* **WORK INSTRUCTIONS**
Copy out the listing word for word, from its first line through the line that contains "coordinates (604, 267).".

* **INPUT MATERIAL**
#####
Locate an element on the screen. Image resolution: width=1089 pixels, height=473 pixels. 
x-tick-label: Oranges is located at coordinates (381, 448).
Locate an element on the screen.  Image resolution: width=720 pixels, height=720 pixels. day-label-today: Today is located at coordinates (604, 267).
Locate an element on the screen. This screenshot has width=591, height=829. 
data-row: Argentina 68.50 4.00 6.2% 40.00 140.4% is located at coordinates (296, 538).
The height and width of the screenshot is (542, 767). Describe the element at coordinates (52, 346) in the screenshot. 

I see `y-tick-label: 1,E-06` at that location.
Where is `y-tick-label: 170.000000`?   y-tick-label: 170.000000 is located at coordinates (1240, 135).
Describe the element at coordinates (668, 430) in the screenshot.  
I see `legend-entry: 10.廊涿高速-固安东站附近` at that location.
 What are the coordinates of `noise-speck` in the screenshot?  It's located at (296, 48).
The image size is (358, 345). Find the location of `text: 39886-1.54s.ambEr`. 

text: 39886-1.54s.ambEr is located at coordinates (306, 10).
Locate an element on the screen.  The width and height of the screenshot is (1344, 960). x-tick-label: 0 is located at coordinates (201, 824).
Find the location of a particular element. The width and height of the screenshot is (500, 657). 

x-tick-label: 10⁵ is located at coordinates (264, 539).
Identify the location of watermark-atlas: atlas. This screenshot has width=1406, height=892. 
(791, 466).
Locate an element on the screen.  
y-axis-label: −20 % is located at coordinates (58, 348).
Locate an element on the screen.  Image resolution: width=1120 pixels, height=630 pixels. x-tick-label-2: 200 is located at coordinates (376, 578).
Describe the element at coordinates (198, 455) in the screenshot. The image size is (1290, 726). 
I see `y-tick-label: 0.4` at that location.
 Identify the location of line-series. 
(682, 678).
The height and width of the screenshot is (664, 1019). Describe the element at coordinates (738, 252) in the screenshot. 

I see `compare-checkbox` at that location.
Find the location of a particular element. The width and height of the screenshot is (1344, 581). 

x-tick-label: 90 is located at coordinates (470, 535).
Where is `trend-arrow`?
#####
* **TASK ANSWER**
Locate an element on the screen. Image resolution: width=1089 pixels, height=473 pixels. 
x-tick-label: Oranges is located at coordinates (381, 448).
Locate an element on the screen.  Image resolution: width=720 pixels, height=720 pixels. day-label-today: Today is located at coordinates (604, 267).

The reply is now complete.